= EXERCISE INSTRUCTIONS =
Write every entry out again exactly, please, and skip the pictures.
------ MATERIAL SUPPLIED
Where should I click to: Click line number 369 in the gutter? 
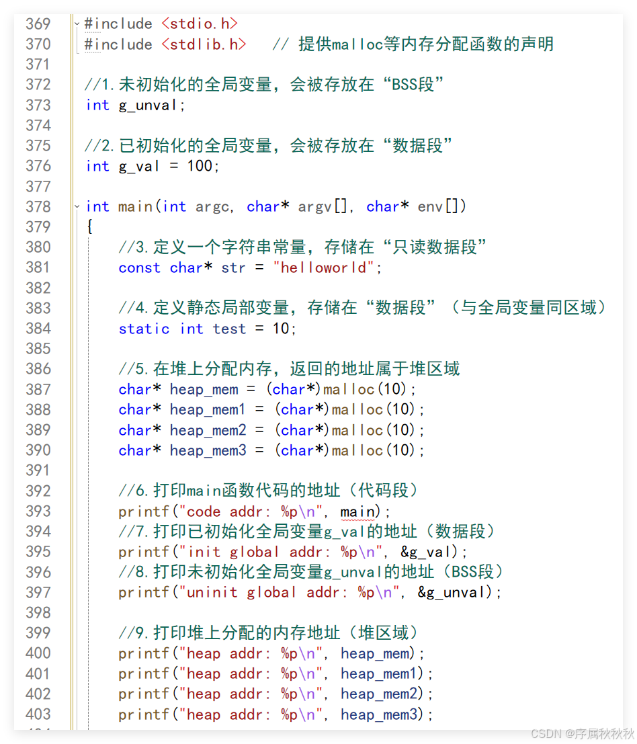[x=38, y=24]
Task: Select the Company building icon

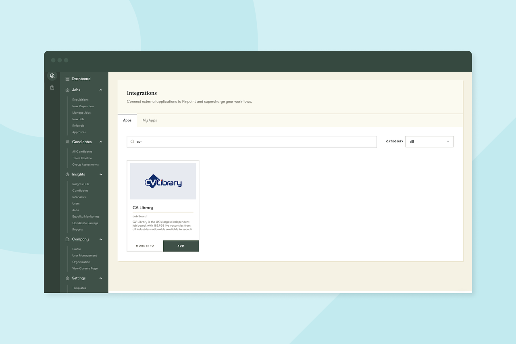Action: pos(67,239)

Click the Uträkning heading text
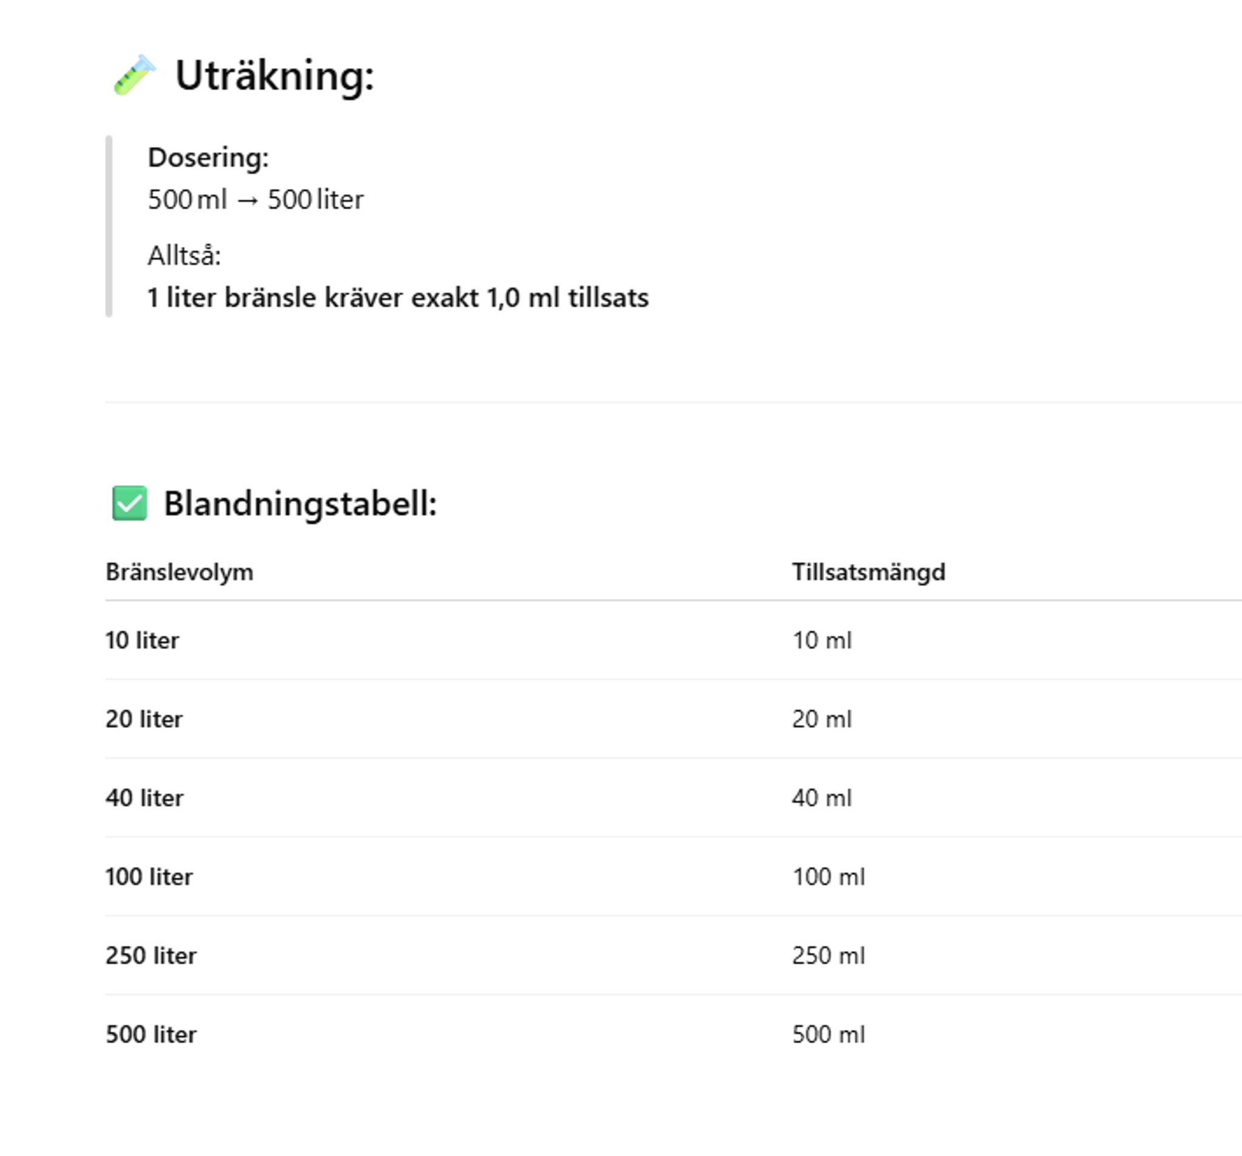[x=274, y=76]
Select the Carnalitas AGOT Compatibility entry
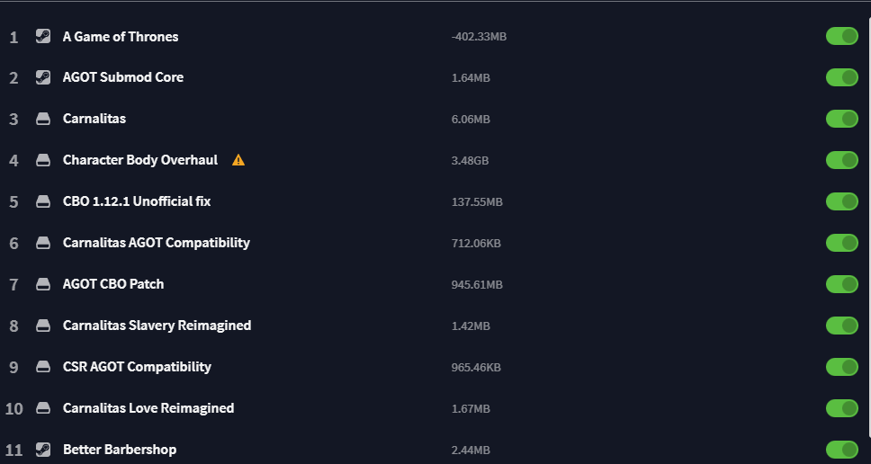Image resolution: width=871 pixels, height=464 pixels. 157,243
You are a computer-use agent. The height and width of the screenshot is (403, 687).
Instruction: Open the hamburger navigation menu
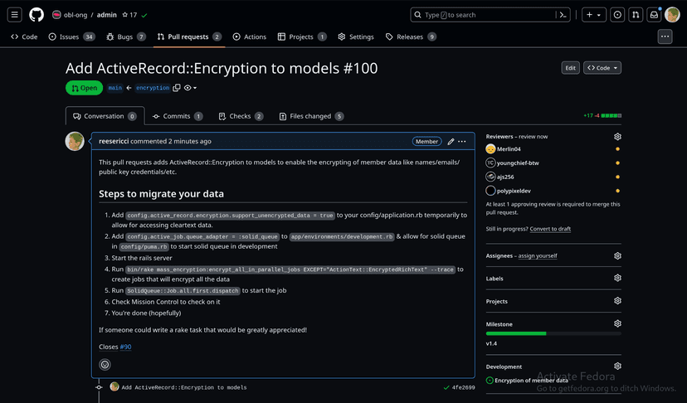click(15, 15)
------------
= EXERCISE RESPONSE =
Where should I click to: Click line number 369 in the gutter? 
[x=38, y=24]
Task: Select the Company building icon

Action: pos(67,239)

Click the Uträkning heading text
[x=274, y=76]
Select the Carnalitas AGOT Compatibility entry
Image resolution: width=871 pixels, height=464 pixels. 157,243
You are a computer-use agent. The height and width of the screenshot is (403, 687).
Instruction: Open the hamburger navigation menu
click(15, 15)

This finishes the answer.